ISI Web of Knowledge: Web of Science (WoS) was searched during June and July 2017. WoS was selected because it simultaneously searches other databases such as PubMed and ScienceDirect, and includes quality criteria for inclusion (e.g., peer review). Keywords (used separately and in combination) were as follows: aminoindane, MDAI, 5,6-methylenedioxy-2-aminoindane, 5-IAI, 5-Iodo-2-aminoindane, 2-aminoindane, MDMAI, 5,6-Methylenedioxy-N-methyl-2-aminoindane, MMAI, 5-Methoxy-6-methyl-2-aminoindane. Full empirical/review articles containing relevant information about aminoindanes written in the English language were included; no date limits applied (Figure 1). When suitable articles were found, citation searches were also conducted. For subjective effects, typical use and doses, Erowid,1 PsychonautWiki,2 Bluelight,3 and Drugs-Forum4 (Internet discussion fora and wikis) were searched using the same search terms as above. Information about legal status and availability of aminoindanes in the European Union (EU), the EDND was consulted via the senior author, Dr. Palenicek, through the “Working group: Early warning system on new drugs,” National Monitoring Centre for Drugs and Addiction, Czech Republic.
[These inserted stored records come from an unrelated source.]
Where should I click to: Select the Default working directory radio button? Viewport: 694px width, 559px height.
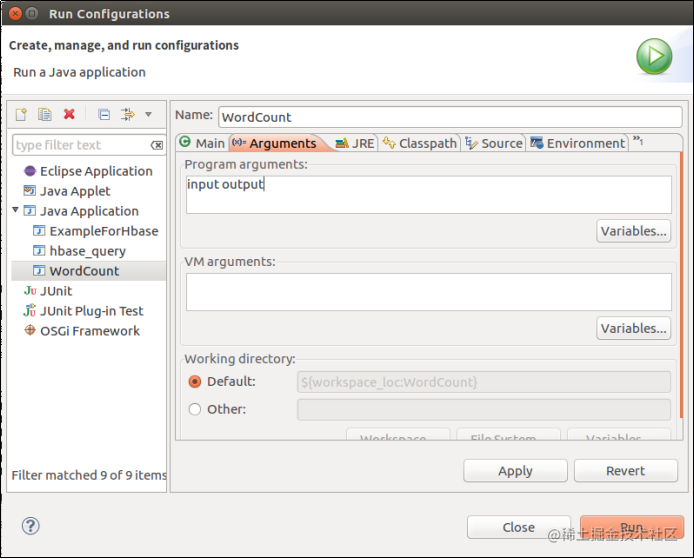pyautogui.click(x=195, y=381)
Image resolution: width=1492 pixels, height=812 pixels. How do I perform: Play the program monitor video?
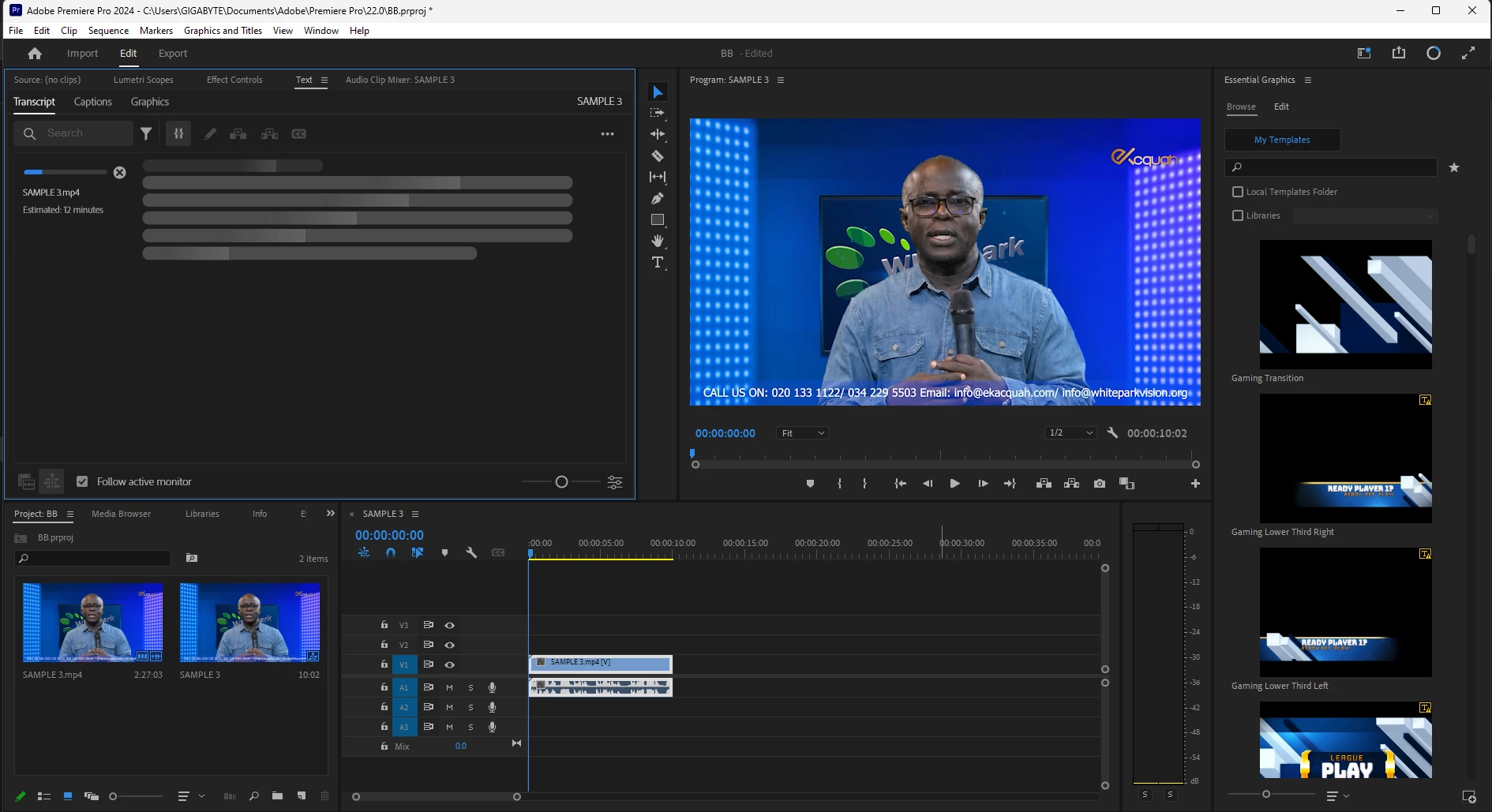tap(954, 484)
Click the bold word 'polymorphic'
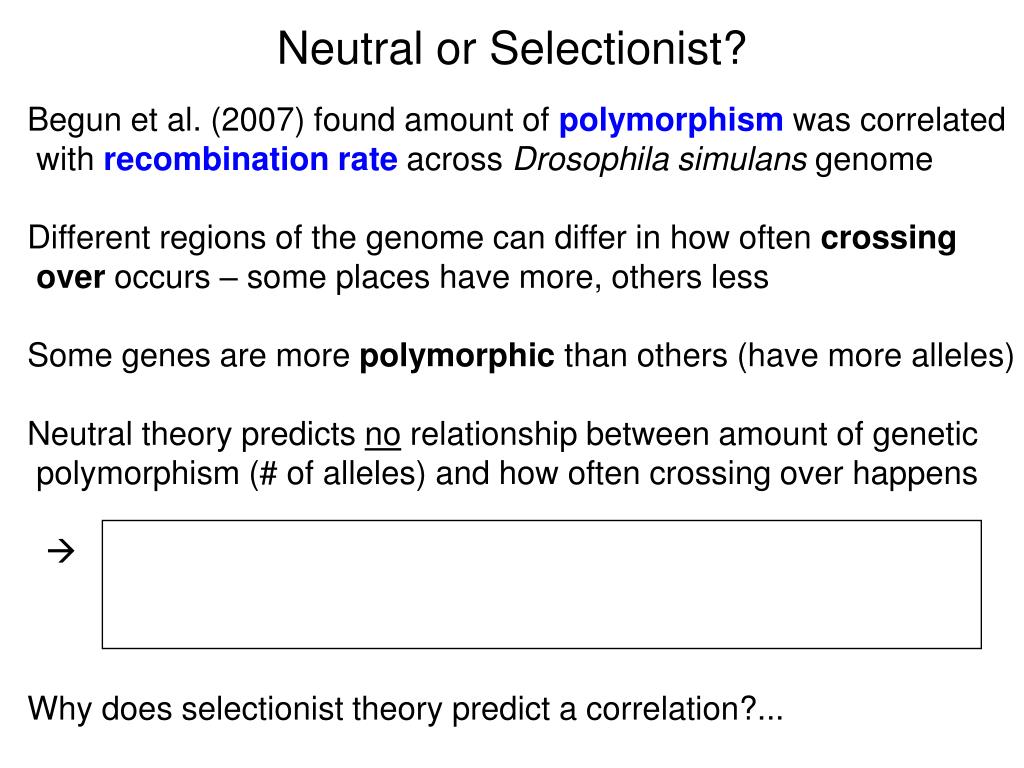Screen dimensions: 1024x768 coord(456,357)
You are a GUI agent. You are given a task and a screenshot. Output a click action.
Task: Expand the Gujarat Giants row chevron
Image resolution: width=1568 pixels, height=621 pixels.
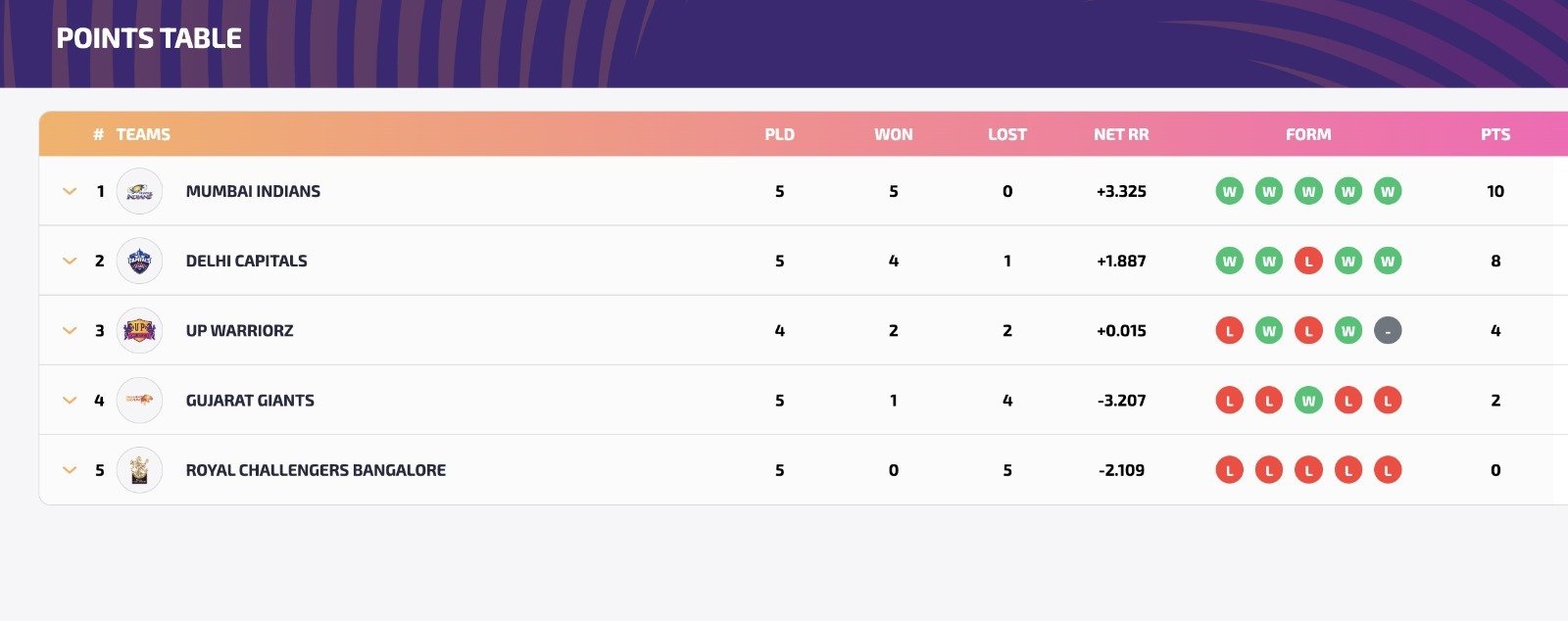pyautogui.click(x=70, y=401)
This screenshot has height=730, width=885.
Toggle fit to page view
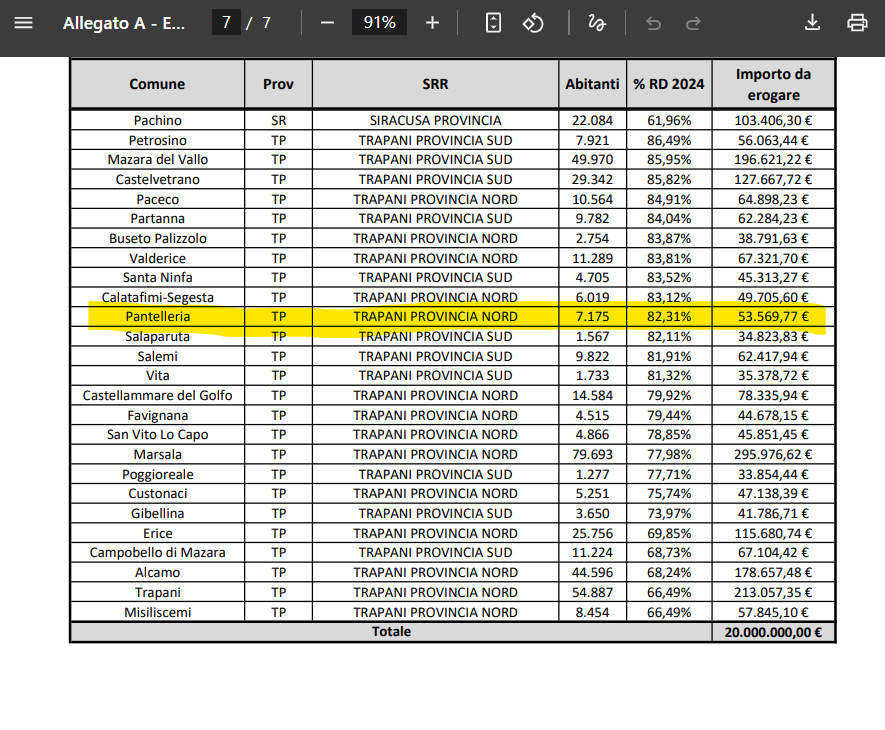[x=493, y=23]
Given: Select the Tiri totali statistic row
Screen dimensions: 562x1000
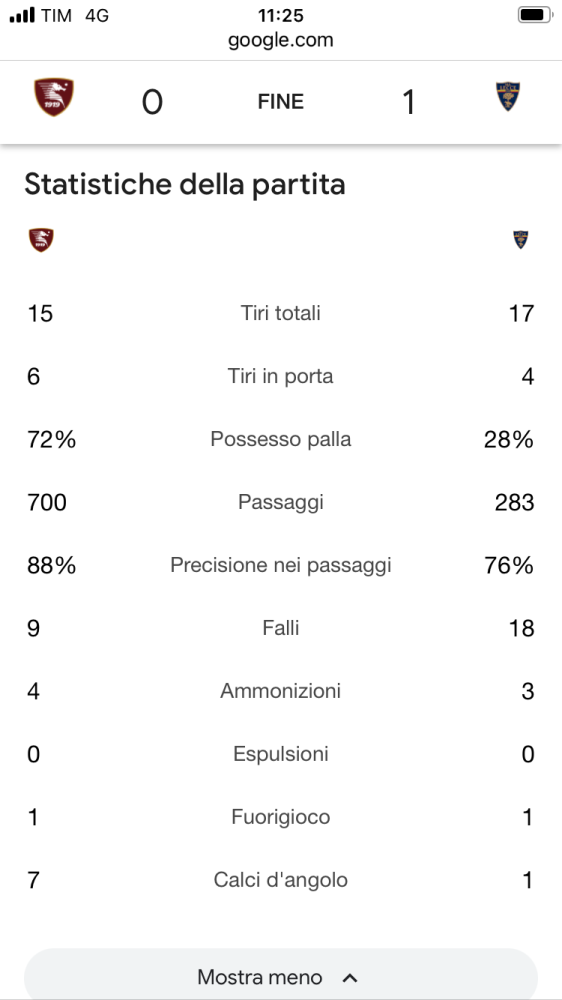Looking at the screenshot, I should tap(281, 314).
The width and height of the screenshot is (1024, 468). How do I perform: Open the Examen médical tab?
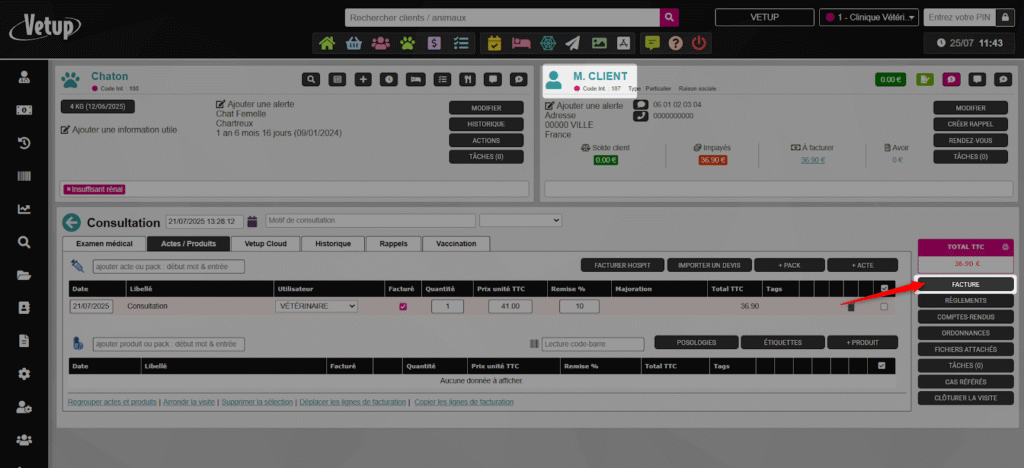coord(104,243)

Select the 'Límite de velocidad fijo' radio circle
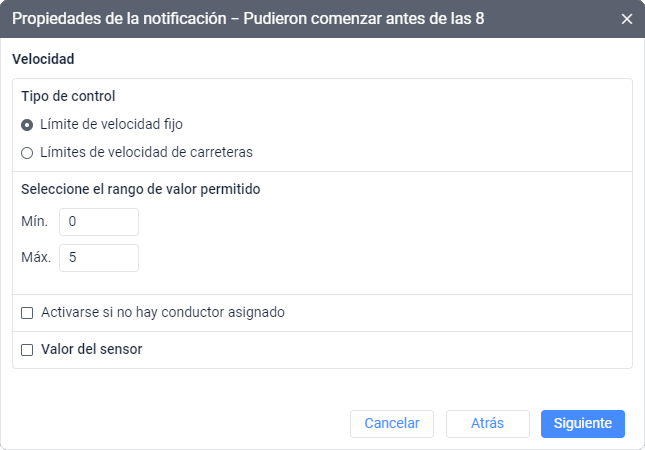click(x=27, y=125)
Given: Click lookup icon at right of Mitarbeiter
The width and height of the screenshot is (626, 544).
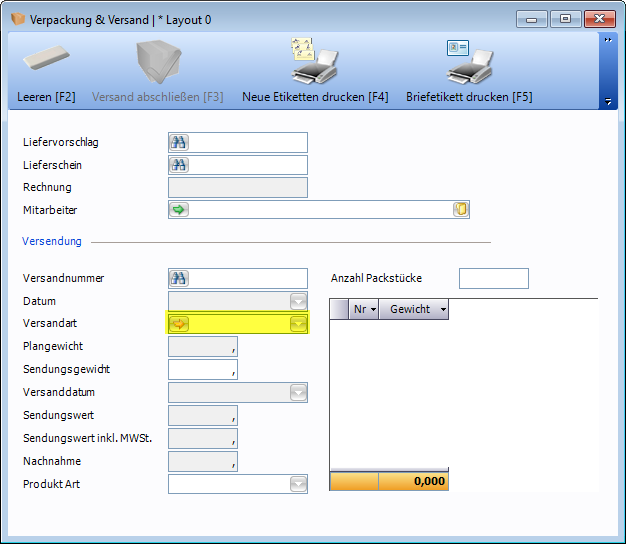Looking at the screenshot, I should (x=460, y=210).
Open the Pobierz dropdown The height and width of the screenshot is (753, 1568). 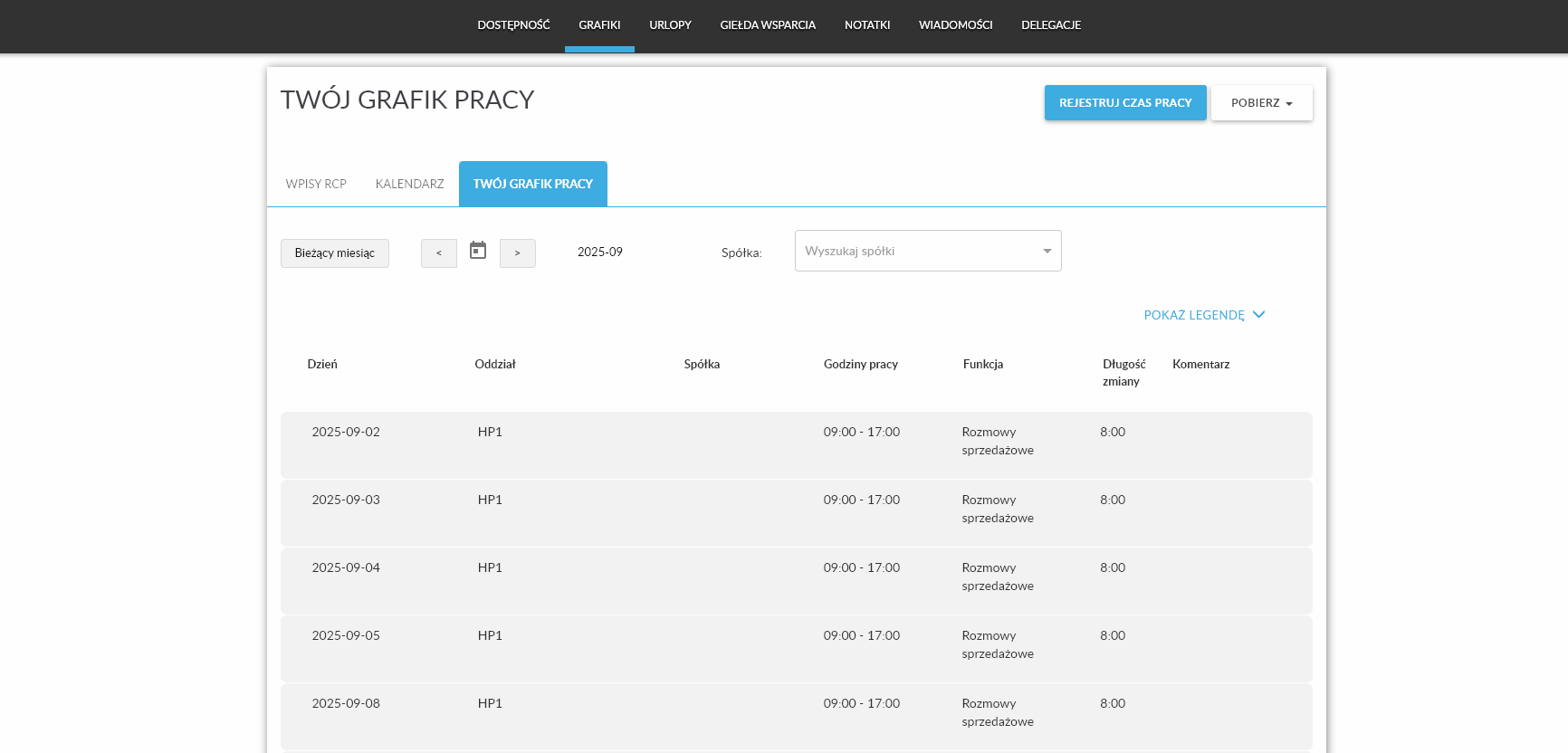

Figure 1. PRISMA flowchart visualization of the search and selection process. Adapted from Moher et al. (7).
2-aminoindane is an amphetamine (AMPH) analog with a rigid conformation due to a bridge between the α-carbon and the aromatic ring (8). In the 1990s, Nichols et al. synthesized cyclic analogs of 3,4-methylenedioxyamphetamine (MDA), MDMA, 3-Methoxy-4-methylamphetamine (MMA), and p-iodoamphetamine (PIA) containing the 2-AI compound. Their procedures for synthesizing aminoindanes were well described (9–13). NPSs synthesized from the substances listed above are MDAI, MDMAI, MMAI, and 5-IAI (Table 1); all of these are psychoactive and their presence on the market has been confirmed in confiscated samples of “legal highs” (14). The EU Early Warning System5 and the United Nations Office on Drugs and Crime (UNODC) Early Warning Advisory (EWA) on New Psychoactive Substances6 have reported additional novel substances with an aminoindane structure, such as NM-2AI (N-methyl-2-aminoindane), 1-AI (1-aminoindane), and a fenfluramine analog ETAI (N-ethyl-5-trifluoromethyl-2-aminoindane); however, there is currently no scientific information available about these compounds.
Table 1. Chemical structures and names, International Union of Pure and Applied Chemistry (IUPAC) names of amphetamine, MDMA, MDA, 2-aminoindane, and its derivatives with psychoactive effects.
Origins of Aminoindanes in Pharmacological Research
Owing to an amino group, aminoindanes are potentially vasoactive and bronchodilatory, which was the main focus for their initial development (15, 16). Since the chemical structure of aminoindanes is similar to that of AMPHs (owing to the presence of the phenethylamine skeleton), there was a strong assumption that aminoindanes would have the same bronchodilatory effect as ephedrine. Therefore, Levin et al. (17) evaluated the bronchodilatory and toxic effects of 2-AI and its N-substituted derivatives in the rat. 2-AI hydrochloride given intravenously showed less toxicity than AMPH hydrochloride, and 2-AI derivatives were more effective bronchodilators as compared with L-ephedrine. Aminoindanes have also been studied for their analgesic potency (comparable to morphine sulfate)—potency to increase blood pressure, respiration, and spinal reflexes (18, 19).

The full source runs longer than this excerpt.